Planning row over bid to demolish Highland cottage where Jimmy Savile abused up to 20 victims and turn it into tribute to mountaineering legend – as objectors say it doesn’t blend in with landscape
Plans to demolish a Highland cottage once owned by Jimmy Savile have faced objections from a group representing thousands of climbers because the new building doesn’t blend with the landscape.
Mountaineering Scotland, who have more than 15,000 members, said new designs for a luxury home in Glencoe did not fit in with the scenic surrounds.
The group also said claims the new build would restore memories of mountaineering legend Hamish MacInnes who once owned it were not ‘substantiated’.
They want to stop the demolition of the property at Allt-na-Reigh, which disgraced DJ Savile lived in from 1998 until his death in 2011.

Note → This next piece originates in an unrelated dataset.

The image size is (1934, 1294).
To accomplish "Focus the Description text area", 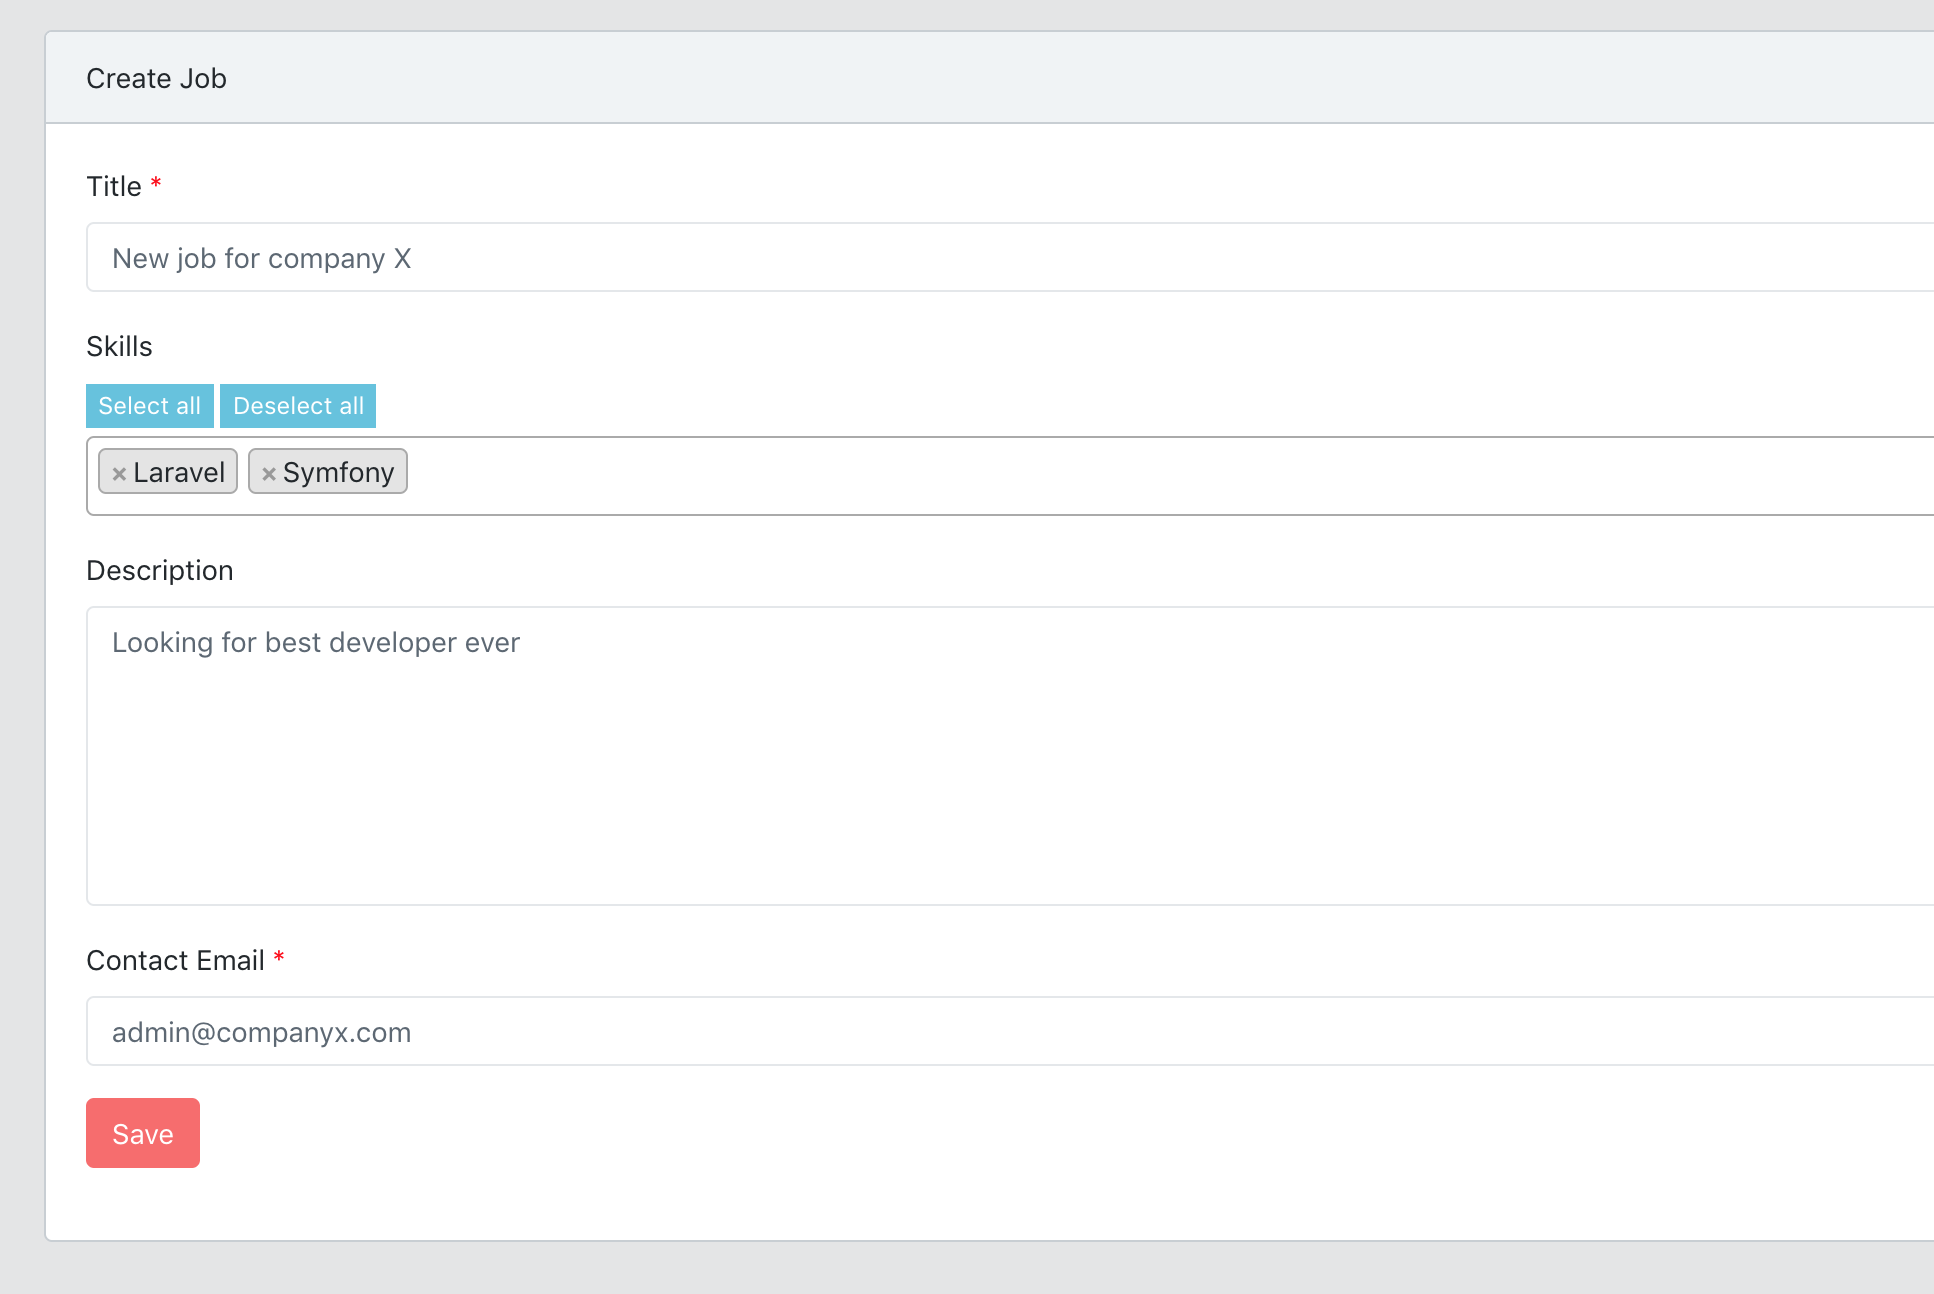I will point(700,750).
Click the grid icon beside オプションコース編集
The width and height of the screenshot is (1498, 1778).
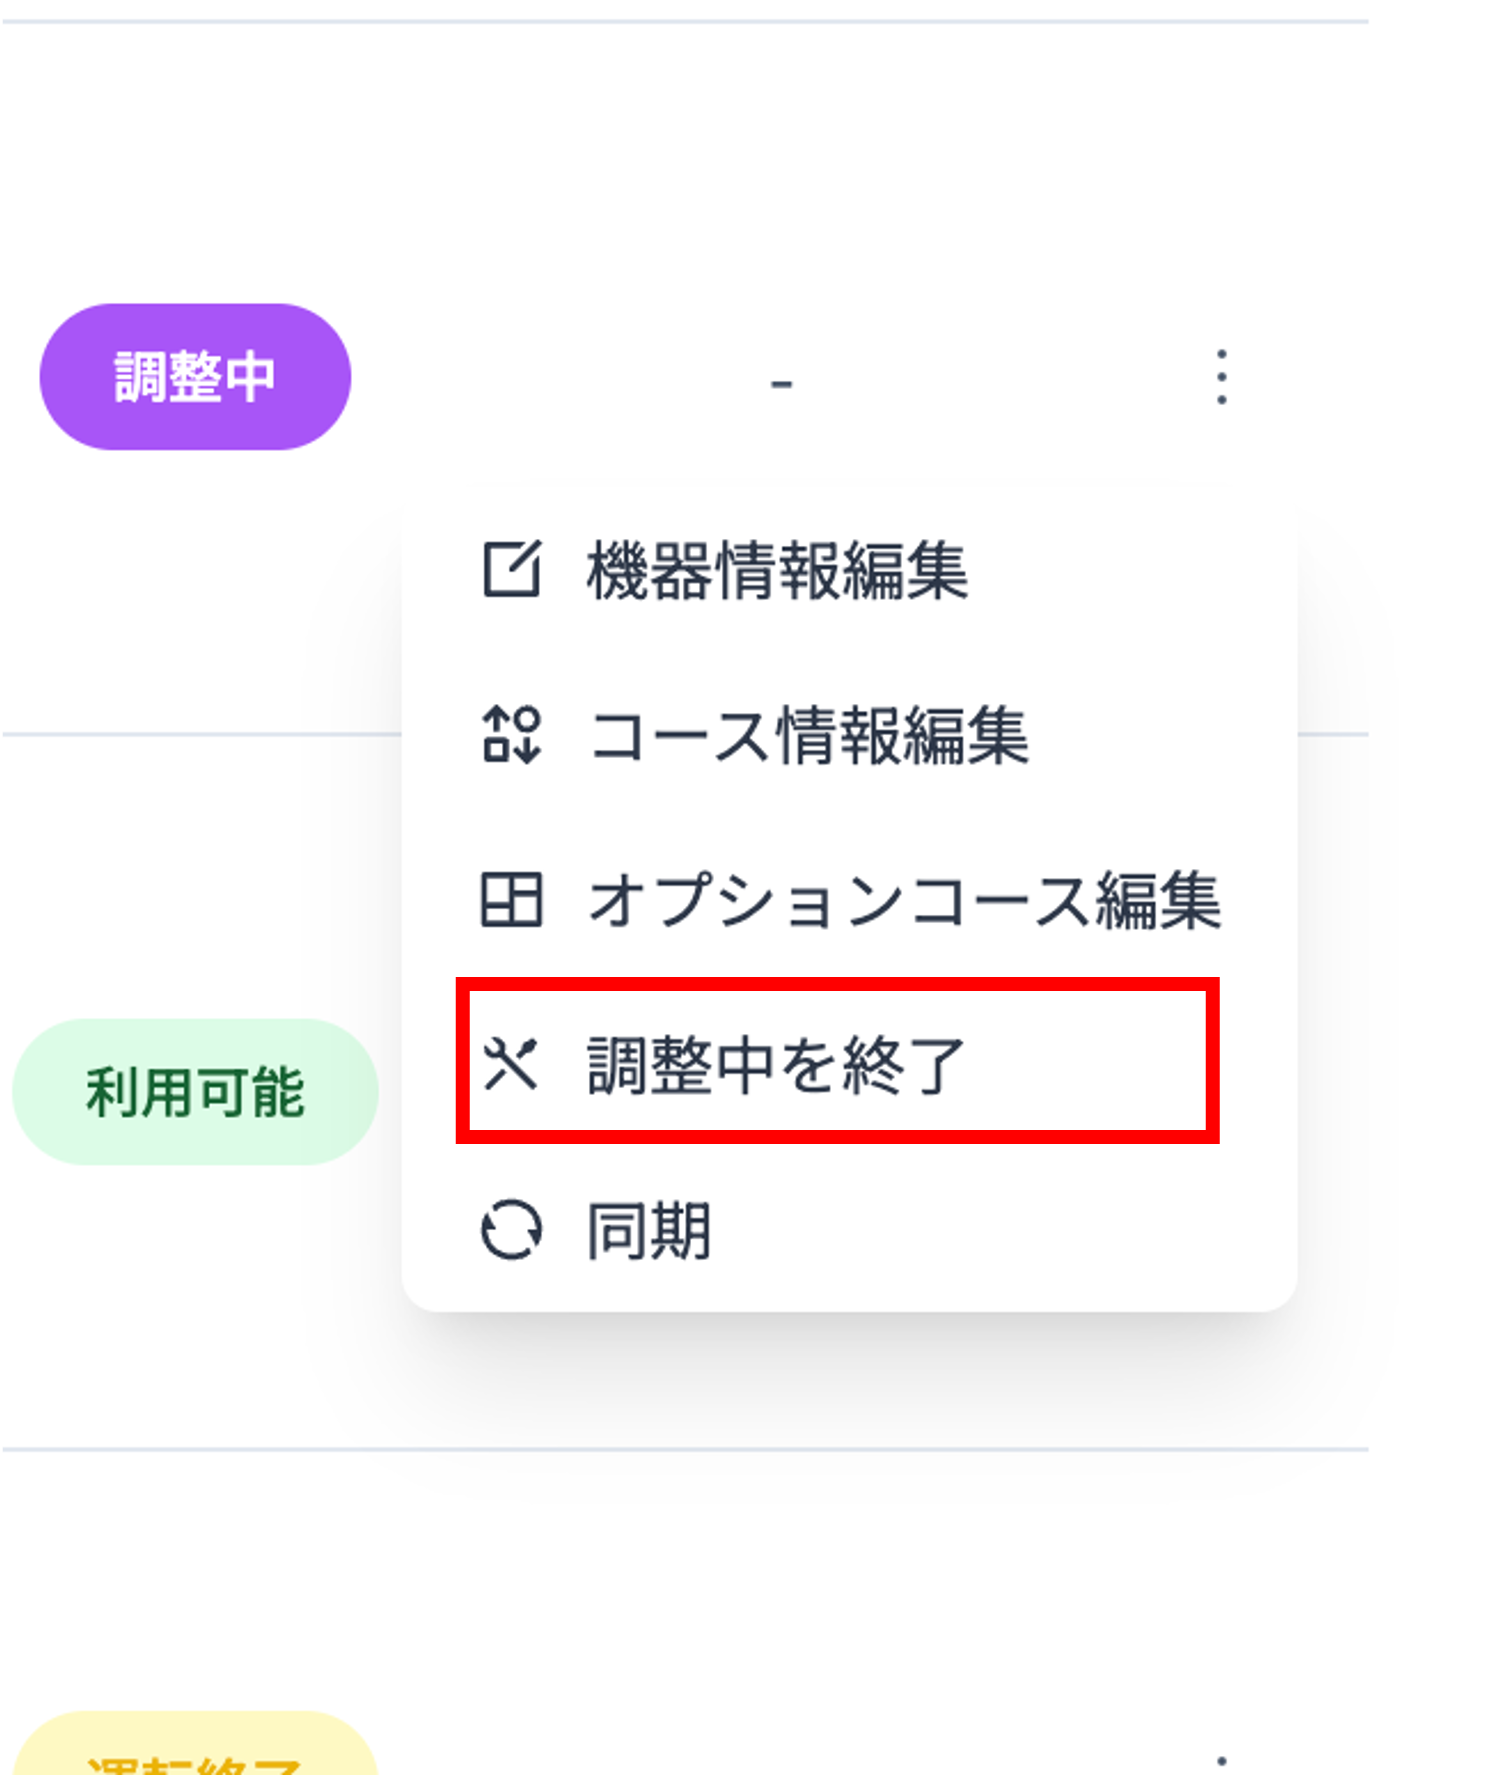pyautogui.click(x=513, y=901)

Mountaineering Scotland have objected to the demolition of a cottage once owned by paedophile DJ Jimmy Savile because the new building doesn’t blend with landscape. Pictured: Designs for the property at Allt-na-Reigh in Glencoe
Following revelations of his prolific sex offences, the cottages has been repeatedly vandalised and had slogans sprayed on its walls.
It is believed the paedophile used the remote cottage to abuse up to 20 people.
The cottage was bought for a reported £335,000 by the family of retail tycoon, Harris Aslam, who decided they would let locals have their say on its future.
After an online consultation they said they would flatten the current cottage and replace it with a contemporary home.
Detailed plans have been submitted to Highland Council which show how the completed three-bedroomed property will look.
Following revelations of late owner Savile’s prolific sex offences, the cottages has been repeatedly vandalised and had slogans sprayed on its walls.
It is believed the paedophile used the remote cottage to abuse up to 20 people
Documents acknowledge Savile’s historic links but highlight it also had a more positive association to MacInnes.
But Mountaineering Scotland said the project ‘does not blend in with the landscape or with the style of other buildings seen along the Glen’.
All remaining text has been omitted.